━━━ SUPPLIED ENTRIES ━━━
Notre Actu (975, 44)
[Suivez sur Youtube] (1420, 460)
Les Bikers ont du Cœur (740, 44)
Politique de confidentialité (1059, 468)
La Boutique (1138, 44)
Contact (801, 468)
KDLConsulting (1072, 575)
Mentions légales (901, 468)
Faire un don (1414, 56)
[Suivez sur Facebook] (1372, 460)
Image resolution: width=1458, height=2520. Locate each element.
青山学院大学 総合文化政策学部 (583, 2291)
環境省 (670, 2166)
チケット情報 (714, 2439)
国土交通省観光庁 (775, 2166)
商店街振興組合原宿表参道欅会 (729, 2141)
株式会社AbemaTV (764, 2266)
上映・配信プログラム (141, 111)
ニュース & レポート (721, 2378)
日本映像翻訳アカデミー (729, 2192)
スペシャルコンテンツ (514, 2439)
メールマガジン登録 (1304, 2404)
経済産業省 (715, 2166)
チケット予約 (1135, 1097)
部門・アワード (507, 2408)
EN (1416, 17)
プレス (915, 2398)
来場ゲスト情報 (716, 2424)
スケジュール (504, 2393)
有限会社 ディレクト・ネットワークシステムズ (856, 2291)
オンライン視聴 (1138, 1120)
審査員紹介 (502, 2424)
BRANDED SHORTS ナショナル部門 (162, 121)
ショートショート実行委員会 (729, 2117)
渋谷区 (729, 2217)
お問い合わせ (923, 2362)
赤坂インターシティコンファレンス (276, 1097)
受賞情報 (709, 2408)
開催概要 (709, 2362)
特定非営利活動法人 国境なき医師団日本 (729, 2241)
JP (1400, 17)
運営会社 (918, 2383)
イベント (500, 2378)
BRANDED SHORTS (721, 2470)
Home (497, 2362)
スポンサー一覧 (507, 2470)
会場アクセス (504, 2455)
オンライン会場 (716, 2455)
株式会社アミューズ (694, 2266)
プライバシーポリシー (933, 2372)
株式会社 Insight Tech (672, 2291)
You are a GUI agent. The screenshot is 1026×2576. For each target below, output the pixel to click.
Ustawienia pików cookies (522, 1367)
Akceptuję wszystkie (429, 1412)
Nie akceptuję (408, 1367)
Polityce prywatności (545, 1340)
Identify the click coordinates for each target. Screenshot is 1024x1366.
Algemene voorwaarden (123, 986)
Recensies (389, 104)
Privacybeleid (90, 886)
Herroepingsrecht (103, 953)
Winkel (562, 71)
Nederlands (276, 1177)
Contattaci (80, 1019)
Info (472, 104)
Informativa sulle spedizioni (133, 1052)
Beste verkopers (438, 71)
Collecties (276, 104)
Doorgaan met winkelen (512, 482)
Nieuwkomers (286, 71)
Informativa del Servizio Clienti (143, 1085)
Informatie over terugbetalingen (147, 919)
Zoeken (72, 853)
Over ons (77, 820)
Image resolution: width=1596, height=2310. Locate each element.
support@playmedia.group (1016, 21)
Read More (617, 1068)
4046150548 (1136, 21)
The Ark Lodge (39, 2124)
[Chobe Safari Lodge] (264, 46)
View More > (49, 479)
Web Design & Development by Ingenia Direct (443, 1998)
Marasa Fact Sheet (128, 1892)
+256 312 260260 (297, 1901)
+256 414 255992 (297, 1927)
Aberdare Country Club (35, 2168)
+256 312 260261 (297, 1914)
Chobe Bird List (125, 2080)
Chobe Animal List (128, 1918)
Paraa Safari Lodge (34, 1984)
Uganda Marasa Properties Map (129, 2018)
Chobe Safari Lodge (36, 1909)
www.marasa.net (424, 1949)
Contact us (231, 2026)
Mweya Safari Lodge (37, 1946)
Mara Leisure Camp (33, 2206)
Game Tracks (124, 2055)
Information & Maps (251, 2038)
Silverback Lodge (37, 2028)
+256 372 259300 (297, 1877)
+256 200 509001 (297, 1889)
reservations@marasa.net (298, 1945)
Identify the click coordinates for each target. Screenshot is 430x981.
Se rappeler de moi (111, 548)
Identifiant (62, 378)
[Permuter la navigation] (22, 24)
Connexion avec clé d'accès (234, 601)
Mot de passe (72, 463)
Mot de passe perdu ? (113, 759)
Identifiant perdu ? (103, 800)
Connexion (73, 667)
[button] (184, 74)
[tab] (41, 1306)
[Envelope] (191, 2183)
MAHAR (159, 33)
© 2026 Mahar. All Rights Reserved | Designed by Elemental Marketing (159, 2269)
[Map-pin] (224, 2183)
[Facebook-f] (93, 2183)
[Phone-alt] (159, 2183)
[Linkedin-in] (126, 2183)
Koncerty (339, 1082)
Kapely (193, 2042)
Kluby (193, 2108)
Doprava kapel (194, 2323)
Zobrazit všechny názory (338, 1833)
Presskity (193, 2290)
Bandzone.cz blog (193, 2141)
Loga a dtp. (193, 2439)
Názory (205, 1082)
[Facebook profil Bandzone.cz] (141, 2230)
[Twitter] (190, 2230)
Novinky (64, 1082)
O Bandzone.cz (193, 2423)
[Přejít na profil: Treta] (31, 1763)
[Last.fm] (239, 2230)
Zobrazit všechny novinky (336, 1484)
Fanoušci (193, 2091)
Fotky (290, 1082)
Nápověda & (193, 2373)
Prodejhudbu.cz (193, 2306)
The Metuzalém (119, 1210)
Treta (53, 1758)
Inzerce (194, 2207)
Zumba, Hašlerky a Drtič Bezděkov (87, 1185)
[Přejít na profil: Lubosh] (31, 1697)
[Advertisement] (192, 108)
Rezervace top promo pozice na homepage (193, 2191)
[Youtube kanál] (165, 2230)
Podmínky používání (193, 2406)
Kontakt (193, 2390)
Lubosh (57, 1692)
━━━
WHAT NEEDS TO BE DONE
Please filter the entries for the word "each" and copy the lines that have it.

WRITTEN ANSWER
Image resolution: width=1458, height=2520. Locate each element.
You are a GUI agent. The screenshot is 1026×2576. For each target below, output the pixel to click.
Identify the click coordinates for each target. Screenshot is 1024x1366.
Image resolution: width=1596, height=2310. Locate each element.
Identify the click coordinates for each target. Screenshot is 430x981.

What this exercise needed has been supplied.